The 17-year-old project works with schools in the cities of Lancaster and Lebanon to find families who qualify for free and reduced-price meals through school, and enroll them in the program. These families receive packs with a mixture of fresh and shelf-stable groceries and a recipe card.
The recipe is for a meal to feed four people, but the food in the box each week generally provides staples and ingredients for about 10 meals, said Brad Peterson, the project’s executive director.
“It’s all about reducing that meal gap,” Peterson said. “Our mission is to supply kids with food over the weekend so when they go back to school Monday, they’re well fed and ready to learn.”
With the help of Johnson and her Georgetown colleagues, Power Packs — which is looking to expand — has recently started looking into data like changes in test scores to measure the program’s impact, Peterson said. “We’ve really been more focused on short-term outcomes,” he said.
Children’s Playhouse hasn’t measured the success of its food program, Alvarado-Rodriguez said. “We’re working so fast we didn’t stop to collect data,” she said.
Demand for food programs is growing, and recent inflation is a “huge concern” for families, many of whom were struggling to begin with, Alvarado-Rodriguez said. And more broadly, COVID’s disruption of food and other benefits programs hurt families at the lower end of the socioeconomic ladder the most, Johsnon noted.
Children’s Village is working with state and local representatives to expand its food services, Alvarado-Rodriguez said.
“We have received testimonials throughout the pandemic,” and teachers have reported that the program has helped kids in their classrooms, she said.
Peterson attributed increased demand for Power Packs to the effects of inflation, but also to the elimination of federal benefits stemming from the pandemic. “We knew there was going to be a wave” of demand this year, he said. “A lot of the feeding programs that popped up during the pandemic have slowly gone away.”
One major change to longstanding nutrition policy during the pandemic was that schools provided free lunches to all students regardless of their household income levels during the 2020-21 and 2021-22 school years. But those federally subsidized universal free meals ended this academic year.
On the other hand, Pennsylvania recently raised the income eligibility threshold for the Supplemental Nutrition Assistance Program (SNAP) to 200% of the federal poverty level, making more than 174,000 households eligible for the program. The expansion, which went into effect Oct. 1, “allows us to extend a reprieve to people who may be struggling” to pay for food, Executive Deputy Secretary for Human Services Andrew Barnes said in a September statement.
Philadelphia is also working to fill the gaps.
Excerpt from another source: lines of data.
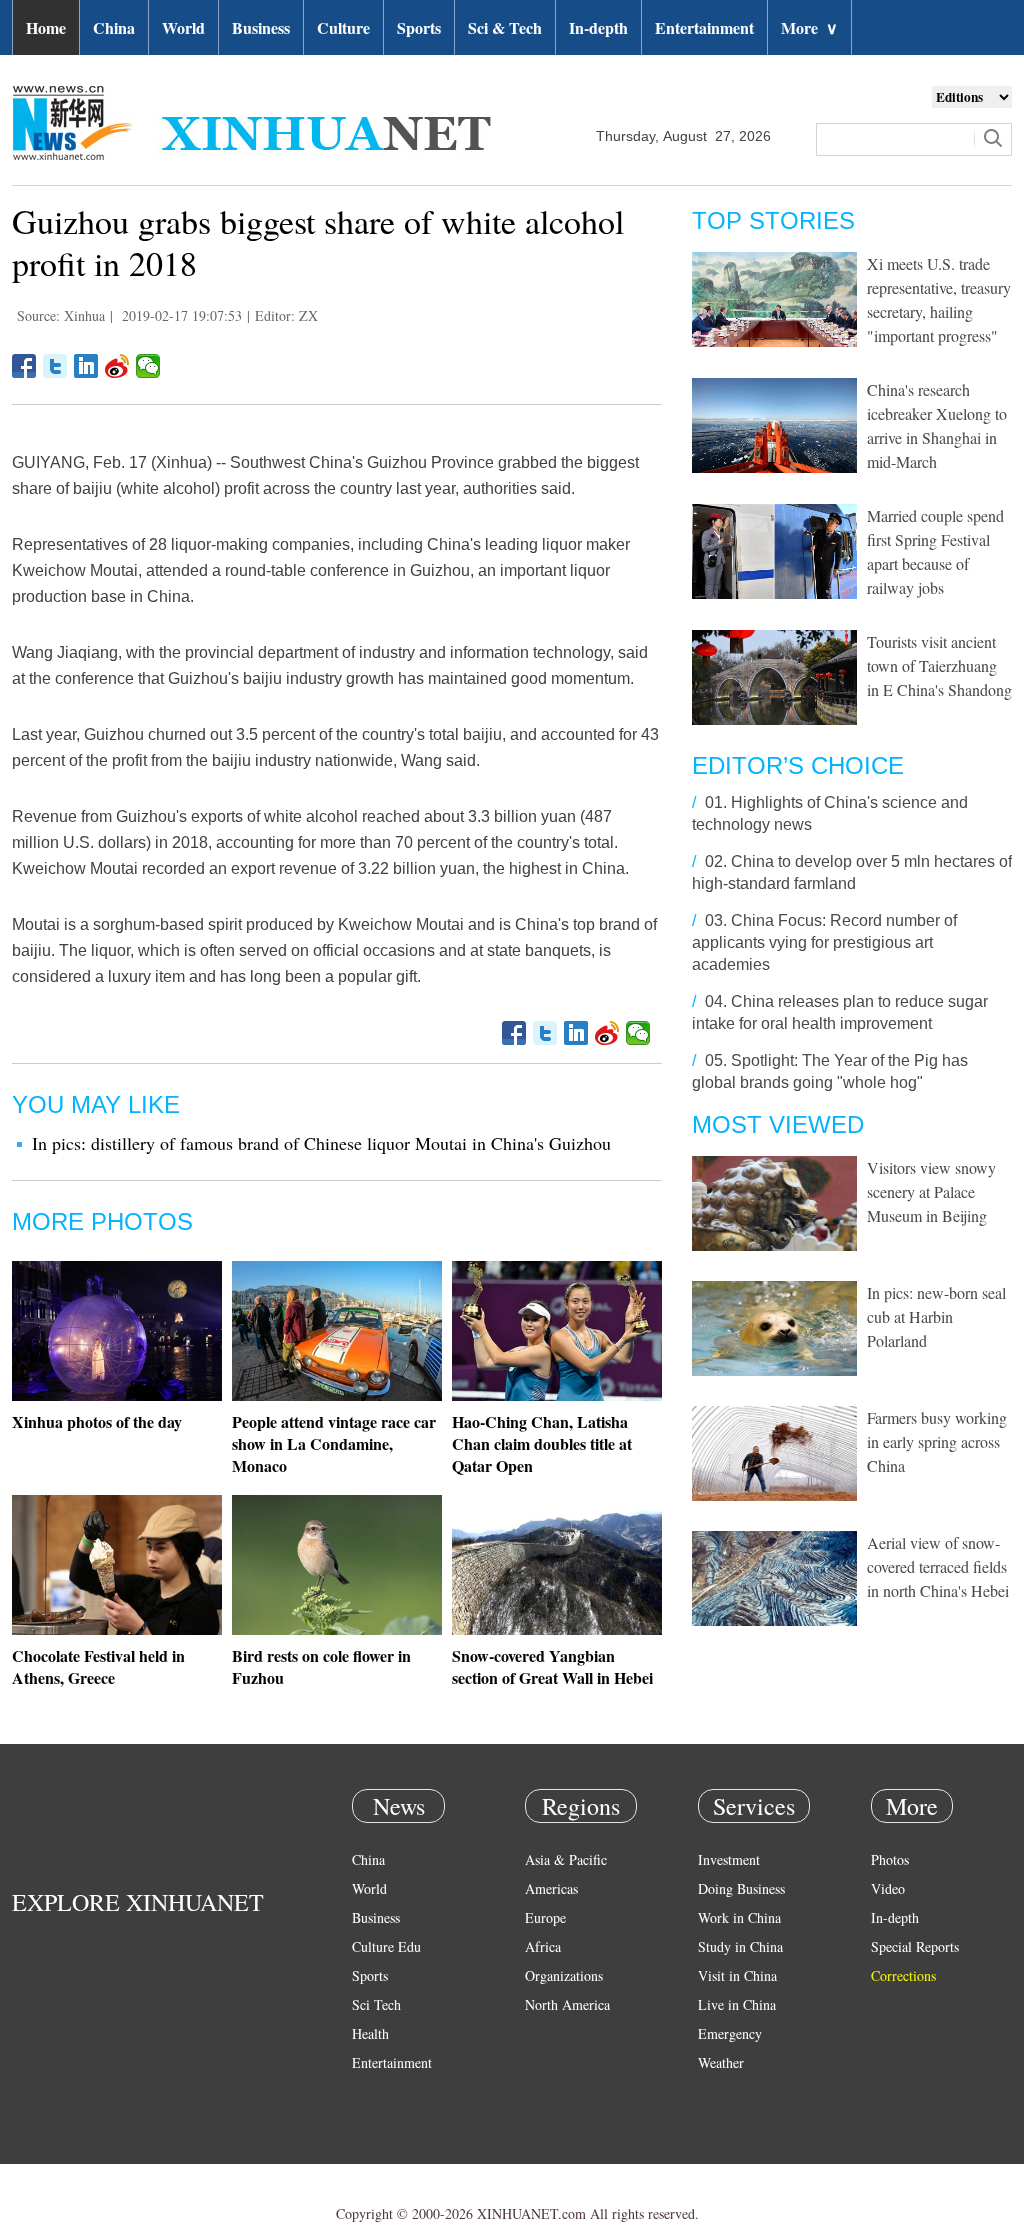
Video (888, 1888)
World (183, 27)
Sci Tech (376, 2004)
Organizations (564, 1975)
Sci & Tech (505, 27)
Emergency (730, 2033)
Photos (890, 1859)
In addition to providing regular meals in school and in after-school programs, the Philadelphia district works with Philabundance and the Giant Food-funded Share Food program to link schools with other resources, a district spokeswoman said.
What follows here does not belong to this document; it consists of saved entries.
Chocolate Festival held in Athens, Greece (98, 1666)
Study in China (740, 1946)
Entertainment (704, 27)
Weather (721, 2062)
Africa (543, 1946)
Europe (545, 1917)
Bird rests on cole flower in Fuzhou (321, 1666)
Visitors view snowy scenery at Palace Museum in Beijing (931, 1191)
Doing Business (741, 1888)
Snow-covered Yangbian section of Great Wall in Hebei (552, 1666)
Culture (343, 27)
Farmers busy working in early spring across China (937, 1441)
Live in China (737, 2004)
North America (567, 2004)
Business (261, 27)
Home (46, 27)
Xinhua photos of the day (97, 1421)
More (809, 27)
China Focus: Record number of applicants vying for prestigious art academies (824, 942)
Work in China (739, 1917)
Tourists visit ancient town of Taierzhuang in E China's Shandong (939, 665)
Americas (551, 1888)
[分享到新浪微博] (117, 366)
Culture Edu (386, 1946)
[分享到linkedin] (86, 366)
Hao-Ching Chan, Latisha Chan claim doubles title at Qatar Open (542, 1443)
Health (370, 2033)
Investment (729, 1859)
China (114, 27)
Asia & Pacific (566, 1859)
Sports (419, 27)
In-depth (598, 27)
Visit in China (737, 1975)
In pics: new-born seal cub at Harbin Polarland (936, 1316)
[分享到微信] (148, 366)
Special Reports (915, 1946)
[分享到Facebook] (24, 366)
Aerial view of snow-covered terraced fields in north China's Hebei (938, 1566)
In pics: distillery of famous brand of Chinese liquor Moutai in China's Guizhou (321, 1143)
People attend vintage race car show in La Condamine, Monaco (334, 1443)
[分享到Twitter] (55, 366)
Aside from such partnerships and official programs, teachers can also play a role on a smaller scale to alleviate children’s stress that’s related to food insecurity, said Pollak of the University of Wisconsin.
“Sometimes if a teacher can find some kind of quiet or stable thing to do” with a child who might be experiencing food insecurity or another form of instability at home, he said, it can make a significant difference. That could mean regularly pulling the child aside during lunch or recess and reading a story or having a snack, or even a group activity for a few children, Pollak said.
He hopes that the events of the last few years drive more research into (and attention to) food insecurity and the consequences it can have for young children. But for now, Alvarado-Rodriguez is driven not just by the need she sees, but by a moral imperative.
“It is disturbing that in parts of Pennsylvania, and Philadelphia, we still have families with children that are going hungry at night and they can’t afford to feed them,” Alvarado-Rodriguez said. “That is something that is unacceptable.”